HSH Nordbank, one of Germany's few remaining state-owned Landesbanks, is set to reveal its worst set of results since 2008 on Thursday, with an annual net loss close to €800m, according to people familiar with the lender's figures.
That will widen the gulf further between the stronger and the weaker of the five Landesbanks left in Germany after the financial crisis: Frankfurt-based Helaba and Stuttgart-based LBBW last week both reported strong profits for 2013. On the weaker side, Hannover-based Nord LB is grappling with an overexposure to shipping, while BayernLB in Munich still needs to sell its lossmaking Hungarian arm. HSH declined to comment on the bank's results.
The Hamburg and Kiel based group is battling on multiple fronts. It needs to reduce its bulging shipping portfolio, which still accounts for a fifth of the bank's overall exposure and has mostly been shunted into the so-called bad bank. Battered by the global downturn in shipping after the financial crisis, the lender took fresh loan loss provisions late last year, in part in an attempt to prepare for the European Central Bank's stress tests.
Its results for 2013 will also be hampered by charges taken in the fourth quarter after the bank discovered "suspicious" transactions by its proprietary trading desk in so-called dividend stripping practices that could attract a fine.
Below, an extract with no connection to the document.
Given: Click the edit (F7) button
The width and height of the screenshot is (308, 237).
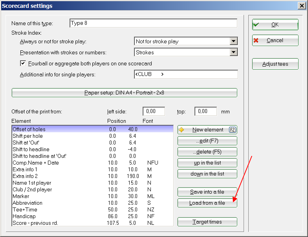Looking at the screenshot, I should coord(207,141).
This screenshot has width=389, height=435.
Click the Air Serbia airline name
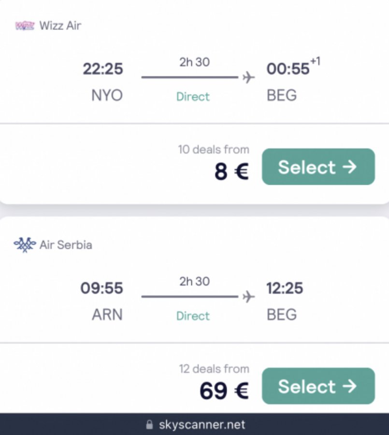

HSH is also paying hundreds of millions of euros a year in return for €10bn in state guarantees from its two majority state owners, granted on a provisional basis last year by the European Commission.
The crucial question is whether the ECB will take this guarantee into account in the stress tests. While bankers at HSH are confident it will, the central bank has yet to make clear exactly how it will conduct the probe, which is due to begin this summer.
However the lender is trying to move forward, building up corporate and real estate lending to diversify its portfolio and reduce the reliance on shipping. Convincing regulators that it has a viable new business model is one of HSH's main tasks, with the bank hoping to show on Thursday it has grown new lending enough to satisfy the commission. HSH bankers will meet Brussels officials in the coming weeks to discuss its future, with the bank hoping to secure a permanent approval from the commission for its state guarantees by the end of this year.
Some analysts have speculated that a merger could still be on the cards - with close neighbour Nord LB seen as a possible candidate. Political resistance to winding down a Landesbank is generally high: local politicians sit on the supervisory boards of their state-owned banks and have historically viewed their institutions with regional pride.
Still, not all shareholders are against the idea. The head of the savings banks association that owns 5 per cent of HSH said earlier this year he would welcome a merger of the two shipping groups - prompting Gunter Dunkel, the head of Nord LB, to state he thought it was a bad idea.
If HSH is allowed to carry on, this year could offer some comfort: insiders at HSH believe that while 2013 was a period of upheaval, 2014 will see it turn a profit again.